I turned 65 this past January.  If you are still working, and have private insurance, you can still apply for Medicare PART A.. which is free.   However, you will really not be able to use it because your private employer insurance will be primary.   Medicare part A will be your secondary, BUT.. it won't pay anything, because Part A is for Inpatient hospitalization only.  It pays only a set amount for each diagnosis and will not cover what your private insurance doesn't.   

When you retire and start collecting Social Security, you can apply for Medicare Part B.  There is a premium for that and it's taken out of your Social Security Check.  Part B covers outpatient services, and Doctor visits.  However, it does NOT cover your Medicare deduction for hospitalization, which is somewhere around $1.100 now.   For that to be covered... You need to have a Medicare suppliment... like Blue cross or AARP.   That will pay your deductible as well as any costs your Medicare Part B does not.

Hope this helps...


----------



## Butterfly (Sep 26, 2014)

I am in a medicare advantage senior plan that is tied to a huge hospital and even bigger group of medical care providers here where I live.  You have to use the group's providers or other providers contracted with the group (most providers here accept the group's plan) and it works extremely well for me.  I got both my hips replaced by one of the best surgeons in the southwest at one of the best hospitals in the southwest for less than $700 out of pocket, including everything.  I could never have afforded the surgery, even with my private insurance 80/20 plan, back before I qualified for Medicare.  AND, I don't pay anything additional for the plan, just pay the Medicare premium.


----------



## ClassicRockr (Oct 6, 2014)

Looking for a Medicare Suppliment Plan for Prescriptions is what we are doing currently for me.

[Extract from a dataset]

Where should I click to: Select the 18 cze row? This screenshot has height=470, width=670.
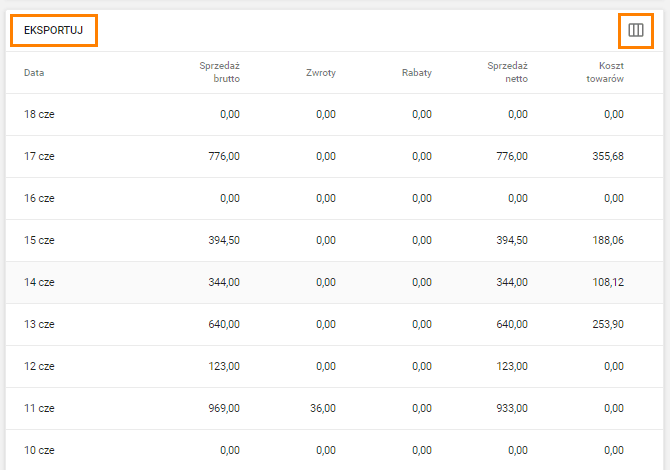(x=40, y=115)
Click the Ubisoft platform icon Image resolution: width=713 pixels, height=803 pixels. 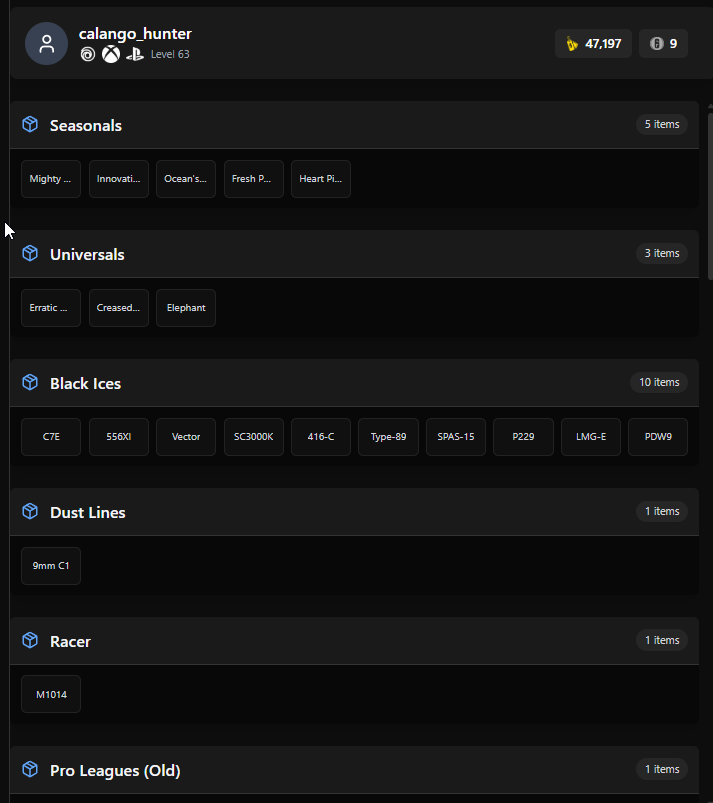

I have Medicare Part A & B as of this past June when I turned 65, but will need something to help cover meds when I have my RC surgery in a month of so. I also have VA Medical. The PCP with VA Medical I had before, signed an "approval" form for me to get a couple of my meds thru Wal Mart (cheaper than the VA Pharmacy), *BUT*, when my PCP changed earlier this year, my current PCP will not sign that form for me b/c she had a patient do a little "fraud" on her dealing with outside-the-VA prescriptions. So, I know have to go back to getting all of my meds thru the VA. I'd really like to get completely away from the VA Medical, if possible, due to all the Vets now using the program. I'm don't have any kind of "Service Connected" problems, so I don't get the attention from the VA that they do.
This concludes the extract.